Re: Feedback on the proposal to change U+FFFD generation when decoding ill-formed UTF-8

From: Markus Scherer via Unicode <unicode_at_unicode.org>
Date: Sat, 3 Jun 2017 21:09:01 -0700

On Wed, May 31, 2017 at 5:12 AM, Henri Sivonen <hsivonen_at_hsivonen.fi> wrote:

> On Sun, May 21, 2017 at 7:37 PM, Mark Davis ☕️ via Unicode
> <unicode_at_unicode.org> wrote:
> > There is plenty of time for public comment, since it was targeted at
> Unicode
> > 11, the release for about a year from now, not Unicode 10, due this year.
> > When the UTC "approves a change", that change is subject to comment, and
> the
> > UTC can always reverse or modify its approval up until the meeting before
> > release date. So there are ca. 9 months in which to comment.
>
> What should I read to learn how to formulate an appeal correctly?
>

I suggest you submit a write-up via http://www.unicode.org/reporting.html

and make the case there that you think the UTC should retract

http://www.unicode.org/L2/L2017/17103.htm#151-C19

*B.13.3.3 Illegal UTF-8 [Scherer, L2/17-168
<http://www.unicode.org/cgi-bin/GetMatchingDocs.pl?L2/17-168>*]

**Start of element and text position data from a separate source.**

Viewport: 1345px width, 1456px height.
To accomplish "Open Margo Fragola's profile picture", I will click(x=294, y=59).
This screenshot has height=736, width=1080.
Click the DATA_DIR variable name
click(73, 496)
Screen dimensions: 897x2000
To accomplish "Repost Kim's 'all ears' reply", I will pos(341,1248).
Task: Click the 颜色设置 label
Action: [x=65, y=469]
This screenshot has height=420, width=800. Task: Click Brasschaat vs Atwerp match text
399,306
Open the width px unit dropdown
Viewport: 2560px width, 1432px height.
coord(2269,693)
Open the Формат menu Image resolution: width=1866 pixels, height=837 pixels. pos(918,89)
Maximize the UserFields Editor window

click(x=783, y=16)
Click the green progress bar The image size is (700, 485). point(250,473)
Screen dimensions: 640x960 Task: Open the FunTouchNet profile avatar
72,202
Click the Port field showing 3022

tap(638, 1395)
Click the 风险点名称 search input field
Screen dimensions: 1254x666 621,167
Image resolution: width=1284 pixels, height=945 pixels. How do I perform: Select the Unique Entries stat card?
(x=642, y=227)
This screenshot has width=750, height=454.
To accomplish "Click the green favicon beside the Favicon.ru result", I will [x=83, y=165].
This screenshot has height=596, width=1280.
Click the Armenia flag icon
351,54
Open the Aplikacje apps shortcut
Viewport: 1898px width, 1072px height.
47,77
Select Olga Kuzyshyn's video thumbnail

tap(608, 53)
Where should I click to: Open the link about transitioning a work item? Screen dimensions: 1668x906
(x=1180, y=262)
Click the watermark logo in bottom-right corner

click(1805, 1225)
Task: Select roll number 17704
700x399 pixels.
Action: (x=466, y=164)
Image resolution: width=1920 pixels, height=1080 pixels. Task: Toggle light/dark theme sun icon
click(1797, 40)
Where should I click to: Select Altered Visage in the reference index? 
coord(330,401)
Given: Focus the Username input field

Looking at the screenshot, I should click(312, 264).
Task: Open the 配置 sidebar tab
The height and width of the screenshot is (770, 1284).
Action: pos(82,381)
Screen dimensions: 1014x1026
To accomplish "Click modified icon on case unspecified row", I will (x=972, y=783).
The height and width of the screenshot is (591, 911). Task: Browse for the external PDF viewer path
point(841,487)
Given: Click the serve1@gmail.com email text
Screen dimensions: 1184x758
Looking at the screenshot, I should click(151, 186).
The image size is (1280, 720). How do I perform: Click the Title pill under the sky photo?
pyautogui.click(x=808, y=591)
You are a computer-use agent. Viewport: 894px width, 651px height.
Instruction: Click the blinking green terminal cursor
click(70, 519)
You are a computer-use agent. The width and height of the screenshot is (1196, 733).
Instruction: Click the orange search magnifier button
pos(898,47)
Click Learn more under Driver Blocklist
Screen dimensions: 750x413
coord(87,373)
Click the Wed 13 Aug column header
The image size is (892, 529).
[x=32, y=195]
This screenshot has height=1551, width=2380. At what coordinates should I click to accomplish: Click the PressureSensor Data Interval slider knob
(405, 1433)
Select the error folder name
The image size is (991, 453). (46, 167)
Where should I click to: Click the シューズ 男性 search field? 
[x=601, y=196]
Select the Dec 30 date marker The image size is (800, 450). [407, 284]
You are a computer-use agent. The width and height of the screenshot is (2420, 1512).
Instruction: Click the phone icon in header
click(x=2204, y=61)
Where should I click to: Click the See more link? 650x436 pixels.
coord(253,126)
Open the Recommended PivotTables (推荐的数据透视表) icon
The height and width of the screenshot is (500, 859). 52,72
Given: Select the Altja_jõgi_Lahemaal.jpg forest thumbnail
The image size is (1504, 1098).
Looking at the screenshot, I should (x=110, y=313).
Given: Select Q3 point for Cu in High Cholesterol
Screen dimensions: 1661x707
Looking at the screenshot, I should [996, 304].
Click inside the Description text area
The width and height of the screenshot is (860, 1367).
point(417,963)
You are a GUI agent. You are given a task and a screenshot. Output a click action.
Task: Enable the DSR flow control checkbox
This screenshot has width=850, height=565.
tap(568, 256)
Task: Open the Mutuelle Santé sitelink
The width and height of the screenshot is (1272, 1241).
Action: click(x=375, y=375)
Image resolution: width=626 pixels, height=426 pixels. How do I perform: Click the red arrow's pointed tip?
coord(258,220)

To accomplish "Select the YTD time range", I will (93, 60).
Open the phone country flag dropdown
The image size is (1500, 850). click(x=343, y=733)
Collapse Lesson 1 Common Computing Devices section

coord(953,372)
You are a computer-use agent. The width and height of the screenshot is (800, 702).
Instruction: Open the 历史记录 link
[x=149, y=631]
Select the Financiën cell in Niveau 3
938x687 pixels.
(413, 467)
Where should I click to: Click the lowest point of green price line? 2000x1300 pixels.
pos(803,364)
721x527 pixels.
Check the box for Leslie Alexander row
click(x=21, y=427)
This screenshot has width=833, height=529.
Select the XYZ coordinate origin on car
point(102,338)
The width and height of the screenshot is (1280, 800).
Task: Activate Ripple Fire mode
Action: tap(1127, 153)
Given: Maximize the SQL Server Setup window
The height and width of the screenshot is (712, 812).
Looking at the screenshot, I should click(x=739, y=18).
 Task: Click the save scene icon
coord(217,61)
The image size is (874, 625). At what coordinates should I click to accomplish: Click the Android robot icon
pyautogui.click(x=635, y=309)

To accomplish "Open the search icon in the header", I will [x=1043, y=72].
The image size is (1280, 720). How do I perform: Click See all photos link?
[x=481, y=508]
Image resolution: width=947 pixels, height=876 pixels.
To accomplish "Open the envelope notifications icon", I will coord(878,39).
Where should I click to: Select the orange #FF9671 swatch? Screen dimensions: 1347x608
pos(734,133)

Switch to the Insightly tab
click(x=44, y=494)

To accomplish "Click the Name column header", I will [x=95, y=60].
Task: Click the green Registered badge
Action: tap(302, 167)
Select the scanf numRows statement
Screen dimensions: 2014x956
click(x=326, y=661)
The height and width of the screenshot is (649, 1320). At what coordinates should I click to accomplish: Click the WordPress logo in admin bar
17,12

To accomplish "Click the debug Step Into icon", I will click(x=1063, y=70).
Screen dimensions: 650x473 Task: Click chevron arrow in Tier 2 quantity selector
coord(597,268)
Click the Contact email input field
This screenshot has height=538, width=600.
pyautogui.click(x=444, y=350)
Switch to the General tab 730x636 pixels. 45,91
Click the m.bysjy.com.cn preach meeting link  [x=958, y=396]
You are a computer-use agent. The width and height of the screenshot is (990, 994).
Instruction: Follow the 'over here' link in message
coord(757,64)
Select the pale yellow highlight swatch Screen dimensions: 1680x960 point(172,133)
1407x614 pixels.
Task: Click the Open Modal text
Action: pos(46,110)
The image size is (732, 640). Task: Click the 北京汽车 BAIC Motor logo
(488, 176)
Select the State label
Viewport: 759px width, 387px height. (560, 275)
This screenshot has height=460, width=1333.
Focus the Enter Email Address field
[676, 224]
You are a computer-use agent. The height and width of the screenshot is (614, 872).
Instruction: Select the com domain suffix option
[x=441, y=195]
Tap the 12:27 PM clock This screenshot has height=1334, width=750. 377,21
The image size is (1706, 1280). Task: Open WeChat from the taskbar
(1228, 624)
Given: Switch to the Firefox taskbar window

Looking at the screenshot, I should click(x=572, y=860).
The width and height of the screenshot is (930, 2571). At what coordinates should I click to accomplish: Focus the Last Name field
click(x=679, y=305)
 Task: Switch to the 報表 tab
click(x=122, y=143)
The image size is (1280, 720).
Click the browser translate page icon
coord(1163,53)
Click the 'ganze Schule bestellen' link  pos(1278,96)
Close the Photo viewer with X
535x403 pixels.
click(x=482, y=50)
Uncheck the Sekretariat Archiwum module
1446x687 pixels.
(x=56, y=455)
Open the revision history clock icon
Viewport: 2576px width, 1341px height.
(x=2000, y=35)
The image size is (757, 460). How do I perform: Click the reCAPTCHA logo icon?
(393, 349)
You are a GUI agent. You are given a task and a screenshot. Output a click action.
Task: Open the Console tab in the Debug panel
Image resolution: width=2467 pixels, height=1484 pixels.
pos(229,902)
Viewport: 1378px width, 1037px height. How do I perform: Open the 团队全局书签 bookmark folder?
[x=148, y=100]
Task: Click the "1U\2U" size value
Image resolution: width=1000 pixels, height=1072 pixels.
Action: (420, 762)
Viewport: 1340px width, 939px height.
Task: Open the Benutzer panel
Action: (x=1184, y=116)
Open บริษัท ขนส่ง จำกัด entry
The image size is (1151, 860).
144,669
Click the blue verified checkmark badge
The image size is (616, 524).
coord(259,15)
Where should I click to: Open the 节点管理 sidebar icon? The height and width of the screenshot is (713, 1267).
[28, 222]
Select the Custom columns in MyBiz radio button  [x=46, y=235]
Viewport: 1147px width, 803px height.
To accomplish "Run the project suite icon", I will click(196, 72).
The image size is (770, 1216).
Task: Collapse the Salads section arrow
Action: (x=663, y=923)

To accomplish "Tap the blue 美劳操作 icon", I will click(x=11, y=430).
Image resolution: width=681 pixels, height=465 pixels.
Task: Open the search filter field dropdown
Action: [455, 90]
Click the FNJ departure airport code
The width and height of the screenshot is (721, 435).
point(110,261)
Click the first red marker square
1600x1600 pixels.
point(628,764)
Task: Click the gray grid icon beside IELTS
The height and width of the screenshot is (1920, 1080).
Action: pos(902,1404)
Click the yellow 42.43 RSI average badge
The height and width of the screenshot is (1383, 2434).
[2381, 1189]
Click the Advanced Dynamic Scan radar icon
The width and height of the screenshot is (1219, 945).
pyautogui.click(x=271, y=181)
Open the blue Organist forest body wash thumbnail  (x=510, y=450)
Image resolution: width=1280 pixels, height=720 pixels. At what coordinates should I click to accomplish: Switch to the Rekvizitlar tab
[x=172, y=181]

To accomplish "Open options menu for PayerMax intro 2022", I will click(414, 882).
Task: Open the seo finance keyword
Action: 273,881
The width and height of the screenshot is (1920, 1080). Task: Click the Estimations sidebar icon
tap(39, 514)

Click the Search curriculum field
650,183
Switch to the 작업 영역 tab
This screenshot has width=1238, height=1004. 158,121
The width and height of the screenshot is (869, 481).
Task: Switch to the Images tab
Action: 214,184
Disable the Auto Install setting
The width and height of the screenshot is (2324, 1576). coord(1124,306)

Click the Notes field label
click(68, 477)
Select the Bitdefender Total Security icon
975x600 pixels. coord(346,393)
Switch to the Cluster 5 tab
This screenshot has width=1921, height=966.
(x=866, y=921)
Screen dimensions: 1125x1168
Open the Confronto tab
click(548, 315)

*[151-C19 <http://www.unicode.org/cgi-bin/GetL2Ref.pl?151-C19>]
Consensus:* Modify
the section on "Best Practices for Using FFFD" in section "3.9 Encoding
Forms" of TUS per the recommendation in L2/17-168
<http://www.unicode.org/cgi-bin/GetMatchingDocs.pl?L2/17-168>, for Unicode
version 11.0.

Does it matter if a proposal/appeal is submitted as a non-member
> implementor person, as an individual person member or as a liaison
> member?

The reporting.html form exists for gathering feedback from the public. The
UTC regularly reviews and considers such feedback in its quarterly meetings.

Also, since Chromium/Blink/v8 are using ICU, I suggest you submit an ICU
ticket via http://bugs.icu-project.org/trac/newticket

and make the case there, too, that you think (assuming you do) that ICU
should change its handling of illegal UTF-8 sequences.

> If people really believed that the guidelines in that section should have
> > been conformance clauses, they should have proposed that at some point.
>
> It seems to me that this thread does not support the conclusion that
> the Unicode Standard's expression of preference for the number of
> REPLACEMENT CHARACTERs should be made into a conformance requirement
> in the Unicode Standard. This thread could be taken to support a
> conclusion that the Unicode Standard should not express any preference
> beyond "at least one and at most as many as there were bytes".
>

Given the discussion and controversy here, in my opinion, the standard
should probably tone down the "best practice" and "recommendation" language.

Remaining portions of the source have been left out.